Raleigh Roundtree

No. 73, 74, 58
- Position: Guard

Personal information
- Born: August 31, 1975 (age 50) Augusta, Georgia, U.S.
- Height: 6 ft 4 in (1.93 m)
- Weight: 295 lb (134 kg)

Career information
- High school: T. W. Josey (Augusta)
- College: South Carolina State
- NFL draft: 1997: 4th round, 109th overall pick

Career history
- San Diego Chargers (1997–2001); Jacksonville Jaguars (2002)*; Arizona Cardinals (2002–2003); Edmonton Eskimos (2006–2007);
- * Offseason and/or practice squad member only

Awards and highlights
- 3x First-team All-MEAC (1994-1996); Div.

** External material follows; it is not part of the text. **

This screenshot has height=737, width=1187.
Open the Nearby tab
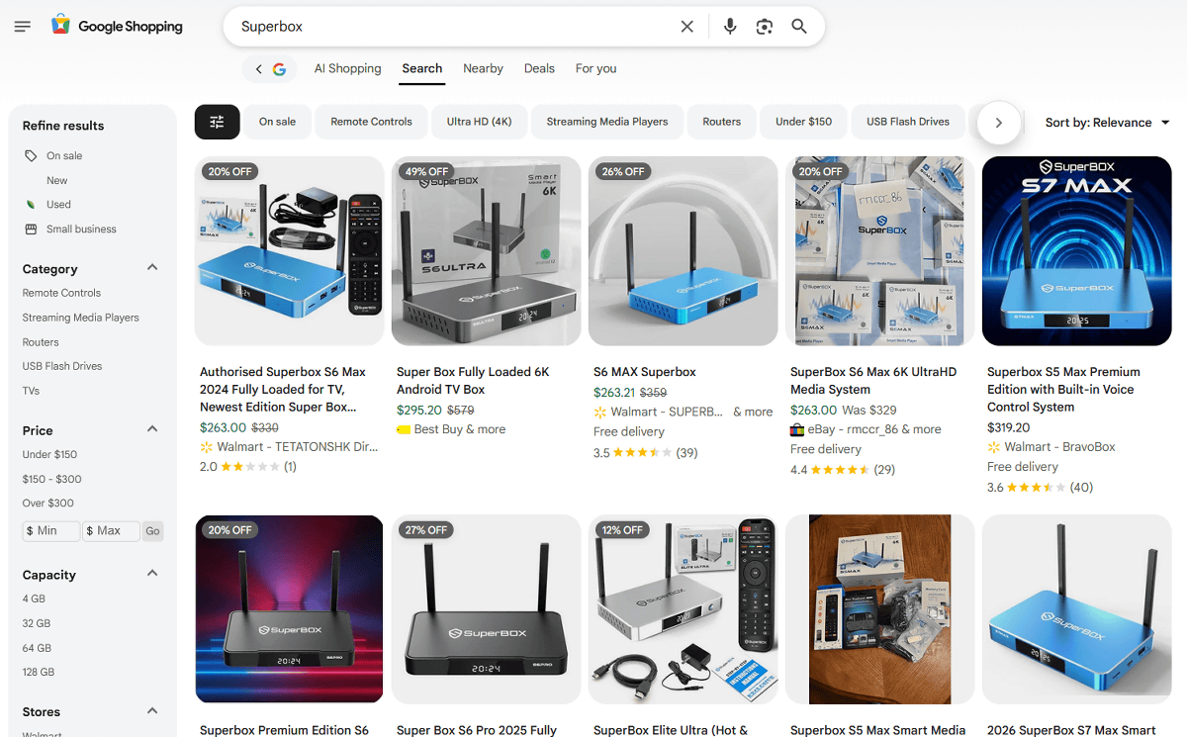[483, 68]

I-AA All-American (1996);

Career NFL statistics
- Games Played: 72
- Games Started: 47
- Fumble recoveries: 3
- Stats at Pro Football Reference

= Raleigh Roundtree =

American football player (born 1975)

Raleigh Cito Roundtree (born August 31, 1975) is an American former professional football player who was an offensive guard in the National Football League for seven seasons in the National Football League (NFL) from 1997 to 2003. He played college football for the South Carolina State Bulldogs and was selected 109th overall in the fourth round of the 1997 NFL draft. He played his first five seasons in the NFL for the San Diego Chargers and his final two for the Arizona Cardinals.

He played a total of 72 career games, including 47 career starts. He was the starting right guard in San Diego in 2000 and 2001.